Victor Mapunga, a Zimbabwean serial technology entrepreneur, founded FlexID in 2018 out of his frustration with a banking system that excludes those without identity documents. Mapunga, just like the over 400 million Africans that have no identity documents (IDs), failed to open a bank account due to laborious paperwork and the identity requirements.

According to the World Bank report of 2021, more than 60% of adults in sub-Saharan Africa are unbanked.

Stressing the importance of identity in today’s commerce, Mapunga said, “Identity is foundational to modern-day commerce. Without an ID, one cannot participate in the economy even at the most basic levels such as access to basic telco services, mobile money, and banking.”

“Without an ID, education and healthcare become extremely difficult to access. On the other hand, the shambolic national records further increase the cost of doing business. With FlexID, even the informal sector can transition from an isolated view to a formalized economy. Farmers can easily access credit and inputs,” the CEO added.

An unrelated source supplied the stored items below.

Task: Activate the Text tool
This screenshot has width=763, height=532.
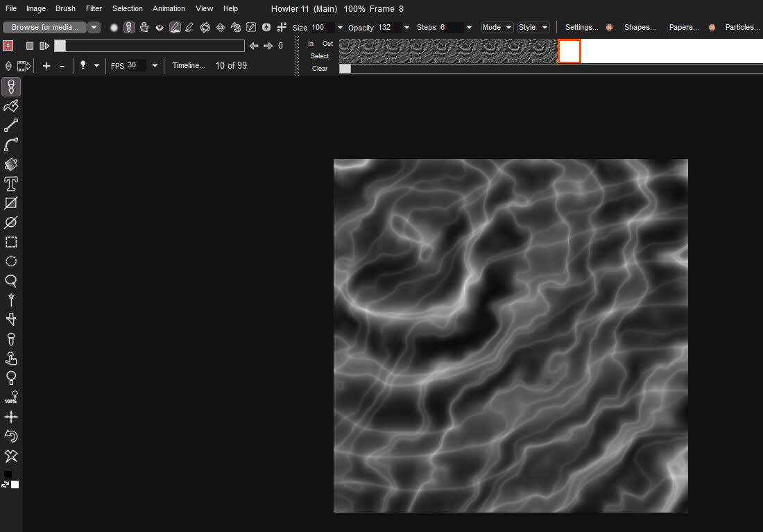Action: (x=10, y=184)
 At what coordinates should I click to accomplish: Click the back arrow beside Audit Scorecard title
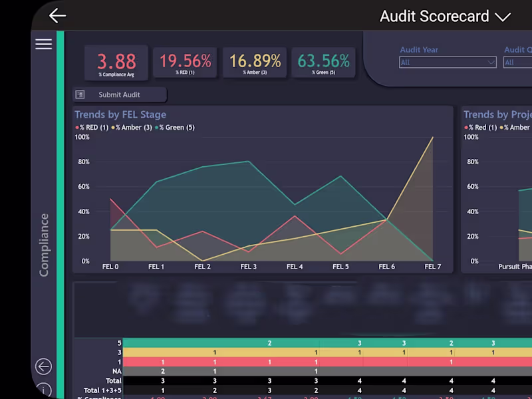point(57,16)
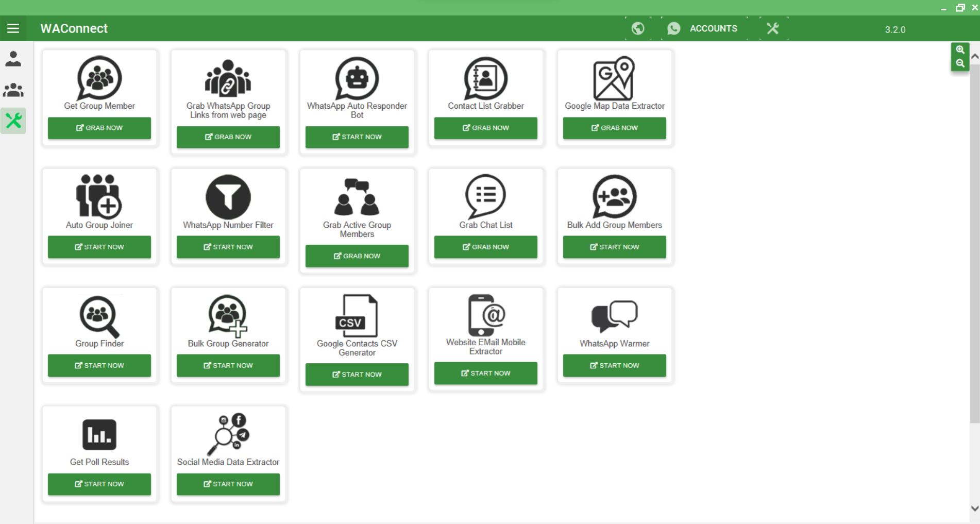Click the scrollbar down arrow
Image resolution: width=980 pixels, height=524 pixels.
click(974, 508)
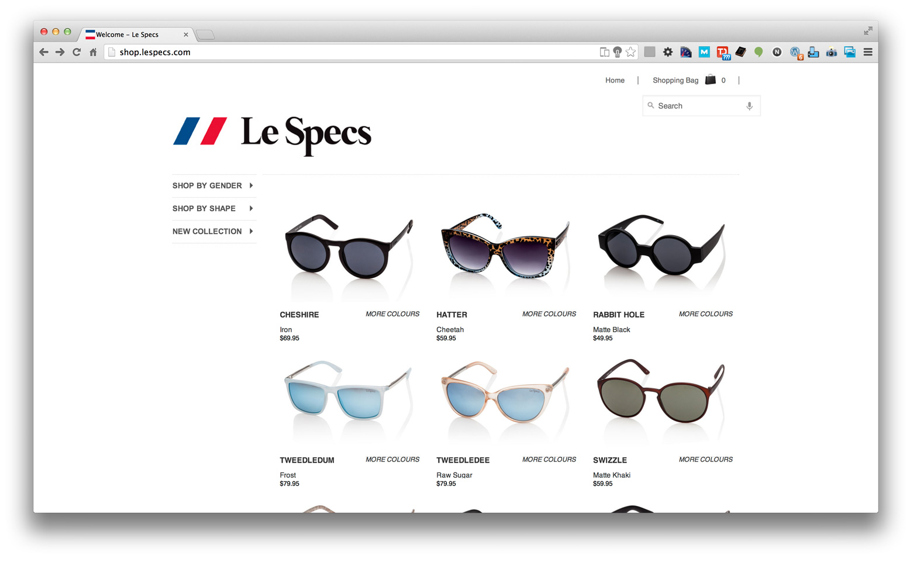The height and width of the screenshot is (572, 924).
Task: Click the gear extension icon
Action: click(668, 52)
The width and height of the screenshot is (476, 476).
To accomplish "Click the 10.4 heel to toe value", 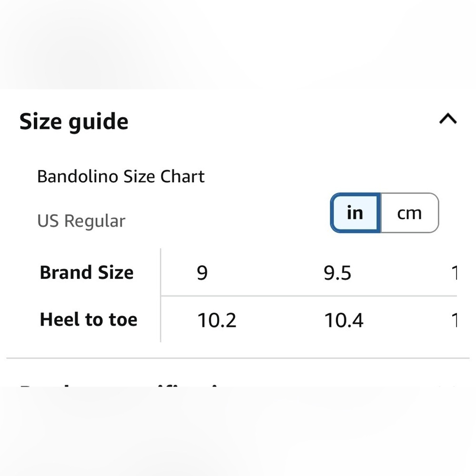I will click(344, 320).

FlexID said that it is building a decentralized marketplace of people where the human is the API you communicate with, and that form of communication can be commerce, education, or health-related services.

FlexID also plans to build a stack of credentials one after the other enabling social mobility to occur and this will all happen on the Algorand Blockchain. The startup’s platform opens up access to the African market that was hitherto not there.

Commenting on the deal, Matt Keller, Director of Impact and Inclusion at Algorand Foundation said, “We are committed to funding those individuals and entrepreneurs dedicated to using our blockchain as a tool for financial inclusion, and profound social and environmental impact. FlexID is a perfect example of passionate problem solvers who are using this technology to give the most marginalized people in the world access to a whole host of financial services. This kind of inclusion will help generate revenue and stability for many in the years to come.”

FlexID was the first Zimbabwean start-up to be selected as a World Economic Forum Technology Pioneer. It will leverage the Algorand Blockchain which is arguably the world’s most developed blockchain ecosystem for its decentralized key management system and will later perform financial transactions. Just recently, Algorand was named the official blockchain partner for FIFA, the world’s football governing body for the men’s and women’s world cup hosted in Qatar and Australia respectively.

According to FlexID CTO, an MIT-trained software engineer, Kudzai Zharare, the startup “will perform credential issuance and verification on-chain, allowing a completely decentralized Layer 2 which puts the user in control. The Algorand blockchain allows FlexID to achieve this feat because the chain is the only one that has truly solved the blockchain trilemma challenge and has experienced zero downtime since its main net launch in 2019.”